Anahita Laverack, la cofondatrice d’Oshen qui veut peupler l’océan de petits robots

Formée à l'Imperial College, Anahita Laverack a fondé Oshen en 2022 et vient de lever 4,27 millions d'euros pour tripler la production de ses voiliers robotisés. Marines militaires et services météo se disputent déjà ses constellations, au risque de tirer l'entreprise vers la défense.

Voir les titres Ne plus voir les titres

Une entreprise de Plymouth fabrique des voiliers robotisés d’1,2 mètre qu’une seule personne peut jeter par-dessus bord. Oshen les déploie par dizaines pour observer l’océan en continu, là où les campagnes océanographiques classiques mobilisent des navires coûteux sur des fenêtres de quelques semaines. Sa cofondatrice et directrice générale, Anahita Laverack, formée à l’Imperial College de Londres, vient de boucler un tour de table de 4,27 millions d’euros.

Le pari tient en une phrase : 70 % de la planète est couverte d’océan et presque rien n’en est observé en temps réel. Marines militaires, agences météorologiques et laboratoires climatiques cherchent tous à combler ce vide, sans disposer des moyens qu’exigerait une flotte conventionnelle. Comment une société fondée en 2022 par deux jeunes ingénieurs se retrouve-t-elle à équiper la Royal Navy et Météo-France ?

Deux ingénieurs d’Imperial College et un robot de 1,2 mètre

Anahita Laverack et Ciaran Dowds se rencontrent à l’Imperial College et fondent Oshen en 2022. Leur objet s’appelle le C-Star : un voilier autonome propulsé par le vent et le soleil, capable de naviguer plusieurs mois sans maintenance et de transmettre ses relevés par satellite.

La logique de déploiement rompt avec celle du secteur. Plutôt qu’un engin unique et sophistiqué, l’entreprise aligne des constellations de dizaines d’unités réparties sur des centaines de milles marins, qui se dispersent pour couvrir une zone large ou convergent vers un point d’intérêt. Les marines achètent quelques navires à un milliard de dollars sur plusieurs décennies, quand la société britannique propose de traiter une partie du même travail avec des objets bon marché et remplaçables.

La dirigeante assume ce déplacement du problème. Ce qu’elle décrit n’est pas une percée de capteur mais une question de chaîne de production, formulation qui en dit long sur la maturité qu’elle prête à sa technologie.

Nous fabriquons les yeux et les oreilles de l’océan, et il nous en faut beaucoup. Soixante-dix pour cent de la planète est océan et nous n’en voyons presque rien en temps réel. Ce n’est plus un problème de détection : la technologie fonctionne, et elle fonctionne dans les pires conditions de la Terre. C’est un problème de fabrication.

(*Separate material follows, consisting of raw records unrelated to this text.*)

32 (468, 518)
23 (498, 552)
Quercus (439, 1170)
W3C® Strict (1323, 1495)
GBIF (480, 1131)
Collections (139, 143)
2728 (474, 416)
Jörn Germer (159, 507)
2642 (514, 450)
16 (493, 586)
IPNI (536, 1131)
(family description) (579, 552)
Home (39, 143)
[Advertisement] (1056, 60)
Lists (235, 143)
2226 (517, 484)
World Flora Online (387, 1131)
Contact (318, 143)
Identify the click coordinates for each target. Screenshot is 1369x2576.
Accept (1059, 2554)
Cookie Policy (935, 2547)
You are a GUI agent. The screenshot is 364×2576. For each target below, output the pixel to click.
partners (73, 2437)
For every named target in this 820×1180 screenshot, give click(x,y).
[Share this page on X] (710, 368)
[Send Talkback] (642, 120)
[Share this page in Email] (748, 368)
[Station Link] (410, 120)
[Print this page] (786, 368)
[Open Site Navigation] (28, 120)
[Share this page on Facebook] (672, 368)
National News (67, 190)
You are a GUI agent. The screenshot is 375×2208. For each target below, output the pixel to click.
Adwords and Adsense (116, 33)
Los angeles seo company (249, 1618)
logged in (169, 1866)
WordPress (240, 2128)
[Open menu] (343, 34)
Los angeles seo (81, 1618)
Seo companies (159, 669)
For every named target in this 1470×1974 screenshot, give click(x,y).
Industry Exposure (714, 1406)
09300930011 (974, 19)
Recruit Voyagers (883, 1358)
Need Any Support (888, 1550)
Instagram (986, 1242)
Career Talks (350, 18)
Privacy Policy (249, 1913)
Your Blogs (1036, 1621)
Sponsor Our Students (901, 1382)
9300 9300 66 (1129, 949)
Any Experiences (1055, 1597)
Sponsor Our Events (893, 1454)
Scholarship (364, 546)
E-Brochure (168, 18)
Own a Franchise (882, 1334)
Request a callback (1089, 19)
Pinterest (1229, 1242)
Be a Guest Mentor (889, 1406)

Anahita Laverack, directrice générale et cofondatrice d’Oshen, au sujet de la levée de 4,27 millions d’euros, le 21 août 2026

L’œil de l’ouragan comme carte de visite

La référence qui circule chez ses clients date de septembre 2025. Sous contrat avec la National Oceanic and Atmospheric Administration américaine, trois C-Star ont pénétré le mur de l’œil de l’ouragan Humberto au nord de Saint Thomas, alors que le système était classé en catégorie 5. L’entreprise revendique une première pour un engin de surface sans équipage.

Les données collectées sont entrées dans la discussion officielle de prévision du National Hurricane Center. La chaleur de surface de l’océan reste mal mesurée, or c’est elle qui conditionne l’intensification rapide des cyclones : mieux la mesurer revient à gagner des heures sur un ordre d’évacuation. L’argument déplace le sujet du terrain scientifique vers celui de la sécurité civile, où les budgets se débloquent autrement.

Ce qui a changé dans l’atelier de Plymouth

Le tour de table sert d’abord à produire plus vite, et les chiffres de cadence racontent la bascule. Les quinze premiers C-Star ont demandé trois ans de travail, contre quinze toutes les six semaines aujourd’hui. Quatre décisions industrielles expliquent ce saut.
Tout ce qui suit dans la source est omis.